- _FRAGMENTO DE PÁGINA_
-- -- --
Una economía deseante se comporta como una divinidad egocéntrica y solipsista: ama, desea lo que ella misma ha puesto en el otro, en el fondo, el otro no es sino recipiente, es un espejo para mirarse a sí mismo. Tal vez ya no sea un ídolo que exige sacrificios sangrientos (Horkheimer) –es una economía que presenta un rostro más "humanista" en algunos casos–, pero los produce de cualquier modo, puesto que, en dicha divinidad, no queda espacio para el amor ni para el otro. Los seres humanos se vuelven sólo instrumentos, piezas de un mecanismo cuya única finalidad es mantener el flujo y funcionamiento de la economía (¿no giran de algún modo en torno a ello elementos como el plan de vida, el entretenimiento, los niveles de "madurez" –que sólo cambian el tipo y la cantidad de consumo–, etc., y que una vez que ya no se puede participar de ello se es desechado?). Por ponerlo en otras palabras, posiblemente lo más problemático de esta «economía deseante» es que se basa en una forma de deseo que suprime y somete al otro y que, inclusive, no sólo lo instrumentaliza sino que promueve que éste encuentre alegría y placer en el hecho de ser deseado aunque sea como instrumento.


La opción evangélica: la apuesta anhelante...

Ante una economía deseante, que propicia una especie de fiesta permanente, pero sólo para algunos, que amenaza con excluir a quien a perdido todo valor (a quien no es capaz de soportar el peso que implica «ser deseable») y que, no obstante no deja de hacer posibles muchos sueños y tiene muchas cosas buenas que ofrecer, Jesús presenta como alternativa una propuesta radical, subversiva y desafiante.
En primer lugar, optar por Dios y no por el dinero (Mamona). Esto implica hacer un uso distinto del capital. Es un hecho que nuestro mundo está construido de tal forma que hace cada vez más difícil considerar otra forma de vida que no sea la promovida por el neoliberalismo. Lo enervante de los sueños, cumplimiento de metas y deseos abundantes es altamente adictivo. Cuesta trabajo asumir una renuncia mínima, no se diga la pérdida. Jesús no es ningún iluso o ingenuo utopista, por eso propone un uso subversivo del dinero (tan lleno de injusticias) para la práctica de la justicia como expresión de que el deseo de su Padre se dirige también a los indeseables. El deseo de Dios por sus criaturas no es un peso sofocante que termina por excluir a quien no lo soporta, antes bien, sostiene a quien ya no puede con su existencia. Dicho de otra forma, el deseo de Dios es el anhelo que comparte con quienes ya no pueden con la vida...
-- -- --
Datos de elementos y ubicación del texto
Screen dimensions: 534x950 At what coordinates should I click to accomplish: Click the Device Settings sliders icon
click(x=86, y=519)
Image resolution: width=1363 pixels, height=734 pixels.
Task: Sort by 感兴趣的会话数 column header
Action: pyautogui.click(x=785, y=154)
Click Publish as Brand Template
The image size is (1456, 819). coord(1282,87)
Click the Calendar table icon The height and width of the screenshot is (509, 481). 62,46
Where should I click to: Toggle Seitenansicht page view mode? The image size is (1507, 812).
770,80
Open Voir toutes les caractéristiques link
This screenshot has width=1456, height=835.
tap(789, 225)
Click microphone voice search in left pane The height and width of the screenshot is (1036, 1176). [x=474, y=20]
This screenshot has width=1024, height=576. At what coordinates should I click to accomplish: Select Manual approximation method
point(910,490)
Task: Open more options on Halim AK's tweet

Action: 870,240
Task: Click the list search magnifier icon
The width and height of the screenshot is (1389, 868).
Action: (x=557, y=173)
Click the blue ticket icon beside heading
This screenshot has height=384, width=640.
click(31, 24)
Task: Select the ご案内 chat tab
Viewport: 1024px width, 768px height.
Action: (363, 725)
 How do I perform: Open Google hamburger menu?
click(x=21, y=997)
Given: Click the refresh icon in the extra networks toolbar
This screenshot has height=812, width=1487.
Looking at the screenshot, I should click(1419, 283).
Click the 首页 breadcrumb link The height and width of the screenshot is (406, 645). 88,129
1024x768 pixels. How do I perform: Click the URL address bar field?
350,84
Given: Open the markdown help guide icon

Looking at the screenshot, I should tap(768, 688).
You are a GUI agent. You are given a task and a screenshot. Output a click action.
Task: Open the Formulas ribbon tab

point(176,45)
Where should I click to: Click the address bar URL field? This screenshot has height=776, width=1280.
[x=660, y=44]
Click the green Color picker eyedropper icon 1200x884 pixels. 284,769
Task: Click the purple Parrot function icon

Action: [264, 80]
-- -- --
- _CONSIGNA DEL EJERCICIO_
Di si cada afirmación coincide con el fragmento sobre la economía deseante, y respalda cada sí o no con las palabras exactas del fragmento que lo deciden.
1. En la economía deseante, los seres humanos se vuelven solo instrumentos.
2. Jesús propone dejar de usar el dinero por completo.
3. El deseo de Dios es un peso que termina por excluir a quien no lo soporta.
Los registros son un material aparte del fragmento.

- _SOLUCIÓN PROPUESTA_
1. Sí: "Los seres humanos se vuelven sólo instrumentos".
2. No: "propone un uso subversivo del dinero (tan lleno de injusticias) para la práctica de la justicia".
3. No: "El deseo de Dios por sus criaturas no es un peso sofocante que termina por excluir a quien no lo soporta".